Smart Planner updates automatically whenever changes are made to the system. The Smart Planner's forward-looking capabilities help students see where they are going and how they are going to get there.
 
According to Godwin, Smart Planner works like a checklist, with all the courses and requirements in order, and makes it easier for students to check them off online than a paper list.
 
"It won't do everything for them because it's their education and therefore their choice," she said, "but if there are certain classes they need to take, like a specific major core course, Smart Planner will indicate that.
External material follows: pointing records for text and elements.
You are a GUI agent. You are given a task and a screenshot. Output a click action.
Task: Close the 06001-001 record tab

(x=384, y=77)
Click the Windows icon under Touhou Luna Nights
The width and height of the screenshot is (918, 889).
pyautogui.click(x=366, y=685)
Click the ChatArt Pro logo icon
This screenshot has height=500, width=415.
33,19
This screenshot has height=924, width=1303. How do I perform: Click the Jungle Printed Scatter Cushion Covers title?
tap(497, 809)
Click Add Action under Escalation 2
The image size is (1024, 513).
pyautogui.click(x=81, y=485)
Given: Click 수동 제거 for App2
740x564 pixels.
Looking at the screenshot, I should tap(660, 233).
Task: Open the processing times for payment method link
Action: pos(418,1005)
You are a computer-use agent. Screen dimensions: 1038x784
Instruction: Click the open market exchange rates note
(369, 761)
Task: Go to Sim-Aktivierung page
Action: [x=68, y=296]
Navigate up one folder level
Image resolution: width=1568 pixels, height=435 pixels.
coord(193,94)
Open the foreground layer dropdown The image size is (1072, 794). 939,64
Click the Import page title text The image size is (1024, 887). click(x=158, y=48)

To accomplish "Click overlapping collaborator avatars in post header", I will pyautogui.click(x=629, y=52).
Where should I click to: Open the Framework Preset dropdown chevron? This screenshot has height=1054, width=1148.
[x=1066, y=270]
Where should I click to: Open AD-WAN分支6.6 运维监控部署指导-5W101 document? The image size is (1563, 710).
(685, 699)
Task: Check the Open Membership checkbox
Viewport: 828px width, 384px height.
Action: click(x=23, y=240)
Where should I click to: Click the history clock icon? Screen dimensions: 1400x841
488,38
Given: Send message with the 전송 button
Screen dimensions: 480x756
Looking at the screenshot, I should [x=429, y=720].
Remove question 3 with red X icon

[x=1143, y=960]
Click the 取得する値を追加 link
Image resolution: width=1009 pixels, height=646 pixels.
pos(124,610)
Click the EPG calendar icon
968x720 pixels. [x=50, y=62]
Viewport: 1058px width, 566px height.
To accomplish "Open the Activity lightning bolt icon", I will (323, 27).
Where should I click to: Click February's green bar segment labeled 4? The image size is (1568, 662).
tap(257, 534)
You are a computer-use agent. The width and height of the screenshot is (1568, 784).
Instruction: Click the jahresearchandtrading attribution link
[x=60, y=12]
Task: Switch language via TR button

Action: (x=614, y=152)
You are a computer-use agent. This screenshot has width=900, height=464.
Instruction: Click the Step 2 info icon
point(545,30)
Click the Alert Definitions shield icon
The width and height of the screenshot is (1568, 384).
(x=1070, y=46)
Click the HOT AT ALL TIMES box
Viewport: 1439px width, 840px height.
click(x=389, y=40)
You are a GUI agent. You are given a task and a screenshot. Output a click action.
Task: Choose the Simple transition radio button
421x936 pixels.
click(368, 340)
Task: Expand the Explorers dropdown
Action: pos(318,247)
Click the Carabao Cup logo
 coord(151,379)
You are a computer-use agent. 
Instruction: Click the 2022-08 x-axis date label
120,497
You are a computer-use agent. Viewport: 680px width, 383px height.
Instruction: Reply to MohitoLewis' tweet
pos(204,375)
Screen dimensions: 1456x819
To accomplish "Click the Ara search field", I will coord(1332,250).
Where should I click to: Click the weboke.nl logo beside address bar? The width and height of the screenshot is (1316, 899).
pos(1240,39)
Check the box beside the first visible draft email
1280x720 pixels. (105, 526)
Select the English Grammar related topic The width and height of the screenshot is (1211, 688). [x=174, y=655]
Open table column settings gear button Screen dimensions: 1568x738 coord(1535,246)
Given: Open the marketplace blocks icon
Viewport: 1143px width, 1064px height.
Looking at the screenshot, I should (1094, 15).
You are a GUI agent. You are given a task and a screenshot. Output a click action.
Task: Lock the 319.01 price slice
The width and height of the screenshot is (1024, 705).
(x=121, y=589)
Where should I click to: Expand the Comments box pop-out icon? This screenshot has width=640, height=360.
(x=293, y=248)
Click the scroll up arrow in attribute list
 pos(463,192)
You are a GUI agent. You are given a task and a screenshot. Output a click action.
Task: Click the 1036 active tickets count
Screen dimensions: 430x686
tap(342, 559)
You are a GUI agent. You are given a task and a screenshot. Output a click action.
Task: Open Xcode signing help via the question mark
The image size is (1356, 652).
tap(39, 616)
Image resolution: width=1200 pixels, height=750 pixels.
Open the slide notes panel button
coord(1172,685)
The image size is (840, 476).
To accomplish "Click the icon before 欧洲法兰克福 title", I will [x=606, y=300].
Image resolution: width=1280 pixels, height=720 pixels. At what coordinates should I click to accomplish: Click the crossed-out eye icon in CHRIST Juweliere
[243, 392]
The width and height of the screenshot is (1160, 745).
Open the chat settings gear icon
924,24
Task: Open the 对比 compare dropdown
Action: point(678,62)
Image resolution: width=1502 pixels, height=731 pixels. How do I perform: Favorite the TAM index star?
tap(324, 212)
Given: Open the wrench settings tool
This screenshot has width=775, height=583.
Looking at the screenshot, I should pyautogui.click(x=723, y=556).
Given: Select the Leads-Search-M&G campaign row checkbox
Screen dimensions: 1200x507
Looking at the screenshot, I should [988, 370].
Students still have the flexibility to make their own decisions about many of their courses they ultimately select to enroll in."
 
Electronic Textbooks
 
The Office of the Chief Information Officer is sponsoring a collaborative effort to explore the use of electronic textbooks and digital learning content – "eText" – through the eContent and Courseload platforms.
 
This pilot project is a collaborative effort involving University Information Technology Services (UITS), UA Libraries, UA BookStores, the Office of Instruction and Assessment and Student Affairs.
 
eText allows students to access and download interactive textbooks and has many features students and instructors can access to make the classroom experience more interactive and engaging. 
 
An estimated 566 students and their instructors in eight courses in various departments are participating in the pilot to assess this new learning model and evaluate how it can benefit faculty and students.
 
Students can still obtain the hard copy of a textbook if they choose to, but eText offers that and many additional features such as videos, audio clips as well as problems and exercises as an exclusive online experience.
 
Switching from traditional textbooks to digital course materials is a growing trend in higher education, and advantages for students and faculty include greater interactivity, customizability and opportunities for social collaboration, according to UITS. 
 
High-Tech Classrooms
 
Over the summer, 36 classrooms on campus were outfitted with new instruction technologies and equipment, including new desktop computers, Blu-ray players, projectors and Elmo document cameras, which allow instructors to display documents or demonstrations, such as chemistry experiments, on a large screen. 
 
These upgrades are part of an ongoing collaborative effort known as the Classroom Technology Upgrade Program, which includes 81 classrooms.
 
"Technology is a critical component to students' ability to be successful here at the UA," said Michele Norin, UA chief information officer. "We are always looking for ways to provide new tools and new support for students."
 
Gadgets for Borrowing
 
Students who need to or would like to use the latest technology for school projects can find all sorts of student fee-funded gadgets and software at the UA Libraries through equipment lending.
 
"We have laptops, netbooks, iPads, iPad minis, portable projectors, cameras and camcorders available for checkout," said Travis Teetor, library operations supervisor with UA Libraries, "plus memory card readers, headphones, calculators – really anything a student might want."
 
The libraries also offer study rooms that can be reserved on short notice via the library's mobile site linked from the Arizona Mobile app.
 
"The rooms are furnished with display monitors where study groups can hook up their laptops, so everybody can see what's on the screen," Teetor said. "In some rooms, students can connect multiple laptops at the same time, for example if they want to collaborate on a presentation."
 
Special rooms also are available for Skype interviews or graduate study.
 
"Most importantly, we want to encourage students to use our 'Ask a Librarian' feature on the UA Libraries homepage," Teetor said. "Ask us anything anytime."
 
Through the Ask a Librarian chat tool, students and instructors can get a hold of library personnel during library hours.
 
"Any time a student asks us a question about an item we can't offer at this time, we make note of it to evaluate how we might be able to meet those needs."